→ ASSIGNMENT:
The expected output is every entry, repeated word for word.
[Start of section]
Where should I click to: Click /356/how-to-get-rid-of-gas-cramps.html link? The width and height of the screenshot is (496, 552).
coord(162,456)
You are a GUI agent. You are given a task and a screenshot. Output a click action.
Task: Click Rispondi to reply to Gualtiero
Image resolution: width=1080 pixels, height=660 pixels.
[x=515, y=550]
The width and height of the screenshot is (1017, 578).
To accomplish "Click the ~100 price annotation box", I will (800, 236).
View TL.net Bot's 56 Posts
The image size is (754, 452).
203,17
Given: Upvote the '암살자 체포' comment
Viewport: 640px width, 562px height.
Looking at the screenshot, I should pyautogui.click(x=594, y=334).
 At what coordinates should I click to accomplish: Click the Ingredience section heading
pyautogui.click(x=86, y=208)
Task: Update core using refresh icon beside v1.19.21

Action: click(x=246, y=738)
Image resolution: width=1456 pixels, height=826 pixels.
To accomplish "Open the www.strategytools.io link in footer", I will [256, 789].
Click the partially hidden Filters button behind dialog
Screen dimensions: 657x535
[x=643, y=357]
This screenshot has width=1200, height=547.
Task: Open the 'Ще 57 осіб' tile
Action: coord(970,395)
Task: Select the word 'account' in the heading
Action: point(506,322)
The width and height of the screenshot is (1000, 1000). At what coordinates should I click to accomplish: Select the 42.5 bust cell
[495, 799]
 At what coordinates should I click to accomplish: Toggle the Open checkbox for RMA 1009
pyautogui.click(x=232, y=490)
[End of section]
→ RESULT:
Where should I click to: Click /356/how-to-get-rid-of-gas-cramps.html link? The width and height of the screenshot is (496, 552).
coord(162,456)
You are a GUI agent. You are given a task and a screenshot. Output a click action.
Task: Click Rispondi to reply to Gualtiero
Image resolution: width=1080 pixels, height=660 pixels.
[x=515, y=550]
The width and height of the screenshot is (1017, 578).
To accomplish "Click the ~100 price annotation box", I will (800, 236).
View TL.net Bot's 56 Posts
The image size is (754, 452).
203,17
Given: Upvote the '암살자 체포' comment
Viewport: 640px width, 562px height.
Looking at the screenshot, I should pyautogui.click(x=594, y=334).
 At what coordinates should I click to accomplish: Click the Ingredience section heading
pyautogui.click(x=86, y=208)
Task: Update core using refresh icon beside v1.19.21

Action: click(x=246, y=738)
Image resolution: width=1456 pixels, height=826 pixels.
To accomplish "Open the www.strategytools.io link in footer", I will [256, 789].
Click the partially hidden Filters button behind dialog
Screen dimensions: 657x535
[x=643, y=357]
This screenshot has width=1200, height=547.
Task: Open the 'Ще 57 осіб' tile
Action: coord(970,395)
Task: Select the word 'account' in the heading
Action: point(506,322)
The width and height of the screenshot is (1000, 1000). At what coordinates should I click to accomplish: Select the 42.5 bust cell
[495, 799]
 At what coordinates should I click to accomplish: Toggle the Open checkbox for RMA 1009
pyautogui.click(x=232, y=490)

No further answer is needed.